**The request:**
Arrange everything in the records from the line containing "Click the title" down to the line containing "point(35,60)" as a Markdown table with the columns Row and Line. Number each line and leave out blank ones.

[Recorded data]
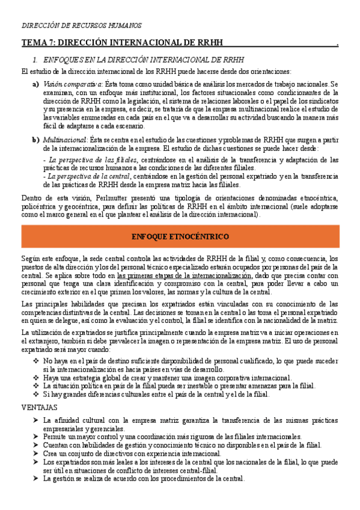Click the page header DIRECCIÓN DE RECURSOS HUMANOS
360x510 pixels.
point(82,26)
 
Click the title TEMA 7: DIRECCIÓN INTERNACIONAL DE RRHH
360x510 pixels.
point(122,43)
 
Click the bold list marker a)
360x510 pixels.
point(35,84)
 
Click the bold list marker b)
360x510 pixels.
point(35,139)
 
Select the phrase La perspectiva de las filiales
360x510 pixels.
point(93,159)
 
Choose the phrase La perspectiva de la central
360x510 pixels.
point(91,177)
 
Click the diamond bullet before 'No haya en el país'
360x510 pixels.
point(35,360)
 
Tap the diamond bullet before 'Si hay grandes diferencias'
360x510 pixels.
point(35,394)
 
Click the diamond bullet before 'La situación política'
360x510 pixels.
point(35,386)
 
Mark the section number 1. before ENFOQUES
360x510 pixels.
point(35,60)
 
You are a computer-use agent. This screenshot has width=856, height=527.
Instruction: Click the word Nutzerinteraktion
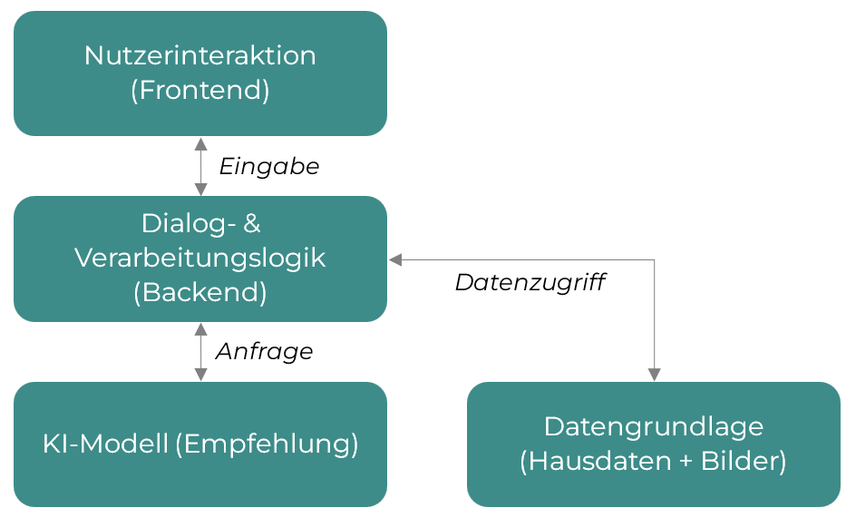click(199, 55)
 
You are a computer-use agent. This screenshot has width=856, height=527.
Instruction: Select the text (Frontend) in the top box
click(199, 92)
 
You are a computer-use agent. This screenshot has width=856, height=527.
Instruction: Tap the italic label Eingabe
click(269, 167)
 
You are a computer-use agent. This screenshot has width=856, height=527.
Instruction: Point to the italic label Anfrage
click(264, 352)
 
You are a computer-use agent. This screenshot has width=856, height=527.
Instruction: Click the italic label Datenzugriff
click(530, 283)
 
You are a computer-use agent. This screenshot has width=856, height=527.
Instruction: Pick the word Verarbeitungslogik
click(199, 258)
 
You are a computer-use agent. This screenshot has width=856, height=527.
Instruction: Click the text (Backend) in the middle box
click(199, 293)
==
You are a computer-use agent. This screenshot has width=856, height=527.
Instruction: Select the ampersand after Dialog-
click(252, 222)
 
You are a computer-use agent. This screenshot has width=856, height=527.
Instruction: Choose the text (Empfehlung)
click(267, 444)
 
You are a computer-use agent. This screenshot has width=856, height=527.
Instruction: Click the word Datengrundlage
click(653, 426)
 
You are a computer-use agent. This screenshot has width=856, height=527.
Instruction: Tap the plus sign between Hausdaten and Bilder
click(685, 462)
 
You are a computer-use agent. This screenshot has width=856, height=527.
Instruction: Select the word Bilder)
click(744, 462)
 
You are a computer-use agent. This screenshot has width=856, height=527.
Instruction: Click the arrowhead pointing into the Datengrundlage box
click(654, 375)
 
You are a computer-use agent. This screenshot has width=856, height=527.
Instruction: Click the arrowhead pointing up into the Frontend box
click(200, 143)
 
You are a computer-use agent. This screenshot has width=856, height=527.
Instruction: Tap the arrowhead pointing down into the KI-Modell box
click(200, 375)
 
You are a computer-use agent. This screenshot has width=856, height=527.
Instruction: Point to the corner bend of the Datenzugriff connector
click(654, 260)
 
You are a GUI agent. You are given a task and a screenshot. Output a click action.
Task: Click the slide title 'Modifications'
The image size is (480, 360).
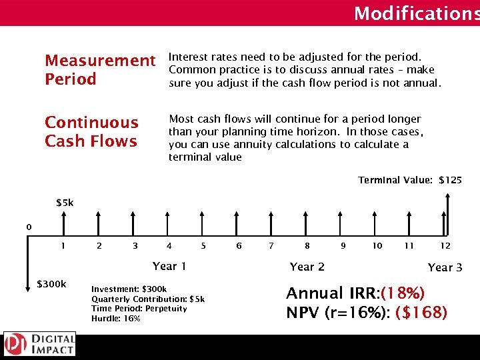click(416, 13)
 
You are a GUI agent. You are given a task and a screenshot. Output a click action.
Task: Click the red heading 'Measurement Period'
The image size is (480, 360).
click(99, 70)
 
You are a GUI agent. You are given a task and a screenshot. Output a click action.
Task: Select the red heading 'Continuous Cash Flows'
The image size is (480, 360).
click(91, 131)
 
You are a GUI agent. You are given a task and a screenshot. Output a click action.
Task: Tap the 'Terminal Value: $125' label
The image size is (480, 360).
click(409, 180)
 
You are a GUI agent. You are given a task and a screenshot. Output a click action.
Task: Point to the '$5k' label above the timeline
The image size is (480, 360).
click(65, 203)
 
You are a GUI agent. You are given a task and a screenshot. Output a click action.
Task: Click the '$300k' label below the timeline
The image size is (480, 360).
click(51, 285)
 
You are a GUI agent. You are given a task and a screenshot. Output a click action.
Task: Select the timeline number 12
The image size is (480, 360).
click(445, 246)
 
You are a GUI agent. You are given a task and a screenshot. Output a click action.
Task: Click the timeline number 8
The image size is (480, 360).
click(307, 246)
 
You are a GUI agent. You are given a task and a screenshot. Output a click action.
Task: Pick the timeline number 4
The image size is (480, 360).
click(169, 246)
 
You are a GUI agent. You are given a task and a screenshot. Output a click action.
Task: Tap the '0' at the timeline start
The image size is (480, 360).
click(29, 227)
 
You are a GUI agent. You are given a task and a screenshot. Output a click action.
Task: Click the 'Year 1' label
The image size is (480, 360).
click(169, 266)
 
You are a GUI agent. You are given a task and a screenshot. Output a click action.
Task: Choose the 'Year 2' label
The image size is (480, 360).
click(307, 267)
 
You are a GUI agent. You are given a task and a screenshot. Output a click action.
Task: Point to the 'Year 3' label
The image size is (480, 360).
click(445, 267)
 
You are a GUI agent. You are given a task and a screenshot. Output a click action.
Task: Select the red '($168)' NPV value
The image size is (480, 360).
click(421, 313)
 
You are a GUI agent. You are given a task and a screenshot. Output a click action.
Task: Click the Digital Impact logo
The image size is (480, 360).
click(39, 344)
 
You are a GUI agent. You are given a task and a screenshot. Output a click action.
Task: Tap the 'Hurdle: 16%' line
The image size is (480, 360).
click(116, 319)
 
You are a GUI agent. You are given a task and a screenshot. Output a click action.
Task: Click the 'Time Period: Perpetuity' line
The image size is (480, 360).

**Problem solution:**
| Row | Line |
|---|---|
| 1 | Click the title TEMA 7: DIRECCIÓN INTERNACIONAL DE RRHH |
| 2 | 360x510 pixels. |
| 3 | point(122,43) |
| 4 | Click the bold list marker a) |
| 5 | 360x510 pixels. |
| 6 | point(35,84) |
| 7 | Click the bold list marker b) |
| 8 | 360x510 pixels. |
| 9 | point(35,139) |
| 10 | Select the phrase La perspectiva de las filiales |
| 11 | 360x510 pixels. |
| 12 | point(93,159) |
| 13 | Choose the phrase La perspectiva de la central |
| 14 | 360x510 pixels. |
| 15 | point(91,177) |
| 16 | Click the diamond bullet before 'No haya en el país' |
| 17 | 360x510 pixels. |
| 18 | point(35,360) |
| 19 | Tap the diamond bullet before 'Si hay grandes diferencias' |
| 20 | 360x510 pixels. |
| 21 | point(35,394) |
| 22 | Click the diamond bullet before 'La situación política' |
| 23 | 360x510 pixels. |
| 24 | point(35,386) |
| 25 | Mark the section number 1. before ENFOQUES |
| 26 | 360x510 pixels. |
| 27 | point(35,60) |